Question

This question consists of two statements, each printed as an assertion and a reason. While answering this question, you are required to choose any one of the following five responses.
Assertion: If a body is thrown upwards, the distance covered by it in the last second of upward motion is about 5m irrespective of its initial speed.
Reason: The distance covered in the last second of upward motion is equal to that covered in the first second of downward motion when the particle is dropped.
A) Both assertion and reason are true and the reason is the correct explanation of assertion
B) Both assertion and reason are true but the reason is not the correct explanation of the assertion
C) Assertion is true but reason is false.
D) Both assertion and reason are false.
E) Reason is true but assertion is false.

Answer 1

Hint
Use Newton’s second equation of Motion $\left( {s = ut + \dfrac{1}{2}a{t^2}} \right)$ to compute the distance travelled by the body in the last second of upward motion and first second of downward motion to evaluate the statements.

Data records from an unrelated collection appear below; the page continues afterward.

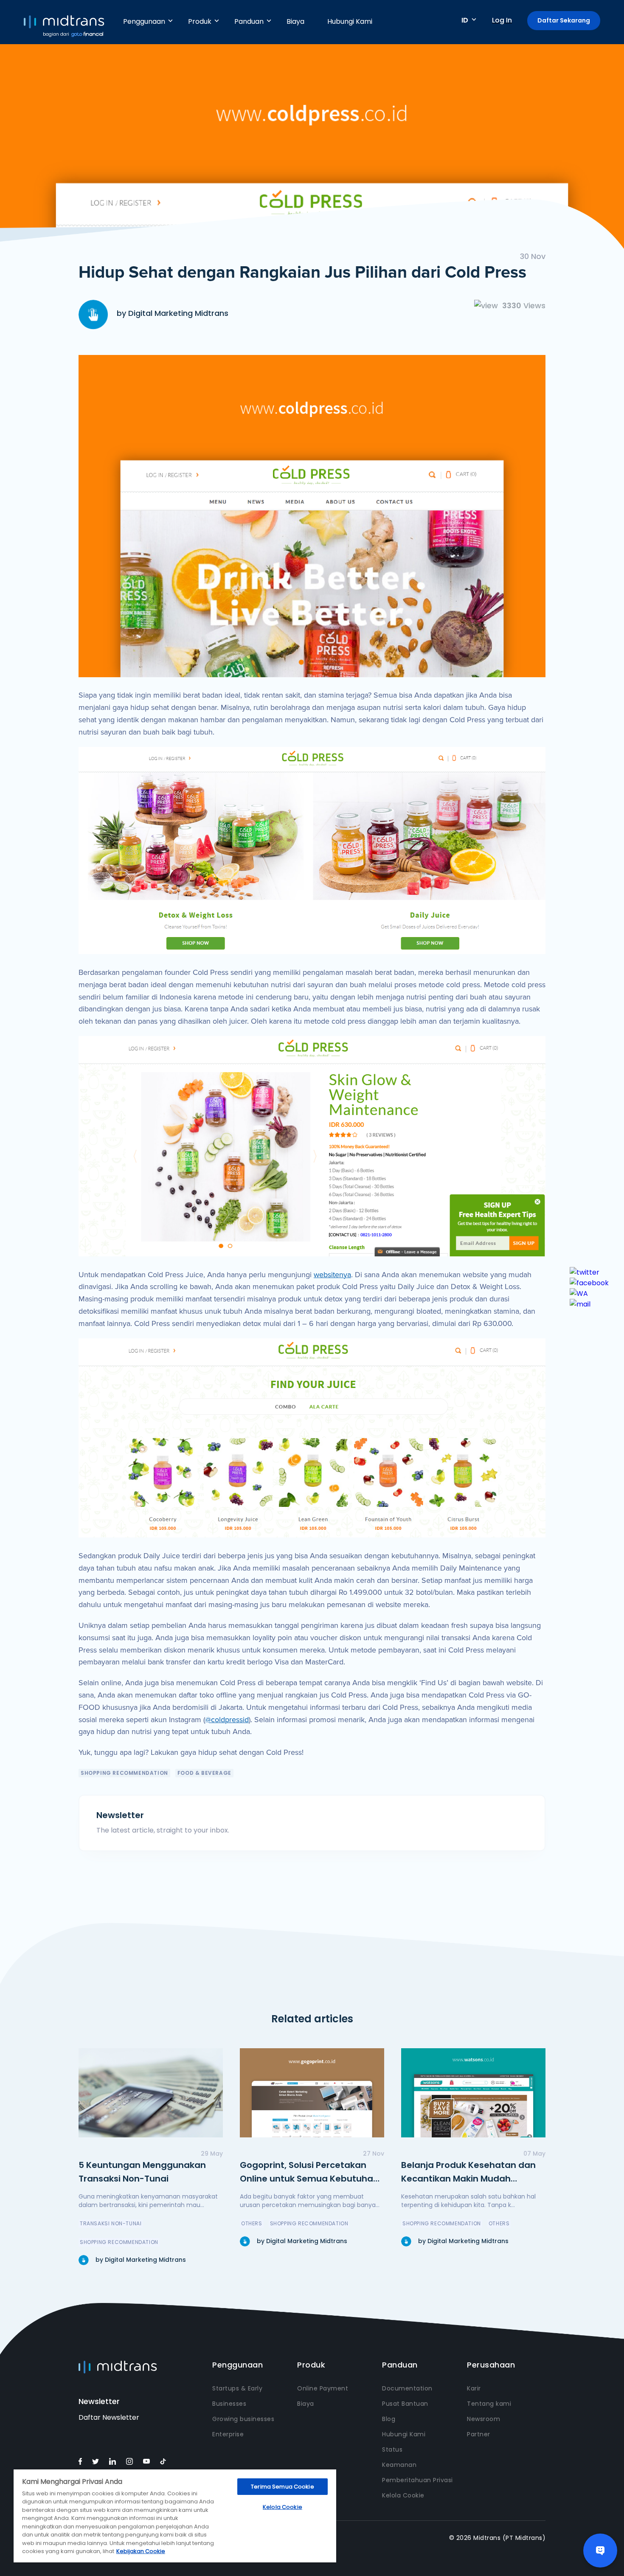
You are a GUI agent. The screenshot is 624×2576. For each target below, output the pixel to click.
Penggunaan (144, 21)
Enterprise (228, 2434)
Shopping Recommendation (124, 1772)
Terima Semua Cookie (282, 2487)
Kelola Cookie (403, 2495)
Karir (474, 2388)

Given reason is true, determine whether assertion is true to check whether reason is the correct explanation of the assertion.

Complete answer:
Firstly, we compute the distance travelled by a body thrown upwards, let its initial velocity be u and the time taken to reach maximum height be t. Then, we have, from Newton’s second equation of motion,
$ \Rightarrow s = ut + \dfrac{1}{2}a{t^2}$
The distance that the body travels in time t, experiencing acceleration due to gravity g is therefore,
$ \Rightarrow {s_t} = ut - \dfrac{1}{2}g{t^2}$ (Since g acts opposite to the displacement of the object)
Now, at time t-1 seconds, the distance covered by the body is given by,
$ \Rightarrow {s_{t - 1}} = u(t - 1) - \dfrac{1}{2}g{(t - 1)^2}$
Simplifying the terms we get,
$ \Rightarrow {s_{t - 1}} = ut - u - \dfrac{1}{2}g({t^2} + 1 - 2t) = ut - u - \dfrac{1}{2}g{t^2} - \dfrac{1}{2}g + gt$
Rearranging the terms in the above, we get,
$ \Rightarrow {s_{t - 1}} = ut - \dfrac{1}{2}g{t^2} - \dfrac{1}{2}g - (u - gt)$
From Newton’s first equation of motion, we know that,
$ \Rightarrow v = u - gt = 0$ as the object has zero velocity at time t at maximum height.
Using this in the equation for ${s_{t - 1}}$ we get,
$ \Rightarrow {s_{t - 1}} = ut - \dfrac{1}{2}g{t^2} - \dfrac{1}{2}g = ut - \dfrac{1}{2}g{t^2} - \dfrac{g}{2}$
Distance travelled by the body in the last second,
$ \Rightarrow d = {s_t} - {s_{t - 1}}$
Putting the value of ${s_t},{s_{t - 1}}$ as obtained, we get,
$ \Rightarrow d = ut - \dfrac{1}{2}g{t^2} - \left( {ut - \dfrac{1}{2}g{t^2} - \dfrac{g}{2}} \right)$
Opening the brackets we get,
$ \Rightarrow d = ut - \dfrac{1}{2}g{t^2} - ut + \dfrac{1}{2}g{t^2} + \dfrac{g}{2}$
Cancelling the terms, we get
$ \Rightarrow d = \dfrac{g}{2}$
Since, $g \approx 10m/{s^2}$ , therefore, $d \approx 5m$ , which means that if a body is thrown upwards, the distance covered by it in the last second of upward motion is about 5m irrespective of its initial speed. Hence, the assertion is true.
Now, to evaluate the reason, we compute the distance covered by a particle in the first second of downward motion, ${d_d}$
Using Newton’s second law of motion, we have,
$ \Rightarrow s = ut + \dfrac{1}{2}a{t^2}$
Since the object is dropped, we have the initial velocity, u=0, acceleration = g, and distance travelled in the first second $(t = 1)$ of downward motion=${d_d}$ , we have,
$ \Rightarrow {d_d} = 0 + \dfrac{1}{2}g{(1)^2} = \dfrac{g}{2} \approx 5m$
Hence, $d = {d_d}$ ; therefore the reason is also correct.
Now, both the assertion and reason statements are correct, also we know that assuming the reason to be correct, we can prove the assertion statement, i.e. : if the distance covered in the last second of upward motion is equal to that covered in the first second of downward motion when the particle is dropped, we know that the particle will travel roughly 5m in the last second irrespective of its initial speed as the distance covered by the particle in the first second of downward motion clearly is independent of the initial velocity of the object.
Hence, the reason is the correct explanation of the assertion.
Option (A) is the correct answer.

Note
The general methodology for solving such questions is to evaluate the assessment and reasoning statements for their truth first. If either or both are wrong then we can mark the correct option accordingly, if both are correct, there is an extra step to determine whether the reason is the correct explanation of assertion or not.